Displaced Palestinians, who fled their houses due to Israeli strikes, look out from a window as they take shelter, amid the ongoing conflict between Israel and Hamas, in Khan Younis in the southern Gaza Strip, July 24, 2024. (Reuters)
Displaced Palestinians, who fled their houses due to Israeli strikes, look out from a window as they take shelter, amid the ongoing conflict between Israel and Hamas, in Khan Younis in the southern Gaza Strip, July 24, 2024. (Reuters)

The World Health Organization is sending more than one million polio vaccines to Gaza to be administered over the coming weeks to prevent children being infected after the virus was detected in sewage samples, its chief said on Friday.

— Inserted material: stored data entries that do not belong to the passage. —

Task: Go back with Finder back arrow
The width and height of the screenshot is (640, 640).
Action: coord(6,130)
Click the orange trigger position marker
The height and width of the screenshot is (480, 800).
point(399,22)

"While no cases of polio have been recorded yet, without immediate action, it is just a matter of time before it reaches the thousands of children who have been left unprotected," Director-General Tedros Adhanom Ghebreyesus said in an opinion piece in Britain's The Guardian newspaper.

He wrote that children under five were most at risk from the viral disease, and especially infants under two since normal vaccination campaigns have been disrupted by more than nine months of conflict.

Poliomyelitis, which is spread mainly through the fecal-oral route, is a highly infectious virus that can invade the nervous system and cause paralysis. Cases of polio have declined by 99% worldwide since 1988 thanks to mass vaccination campaigns and efforts continue to eradicate it completely.

Israel's military said on Sunday it would start offering the polio vaccine to soldiers serving in the Gaza Strip after remnants of the virus were found in test samples in the enclave.

Besides polio, the UN reported last week a widespread increase in cases of Hepatitis A, dysentery and gastroenteritis as sanitary conditions deteriorate in Gaza, with sewage spilling into the streets near some camps for displaced people.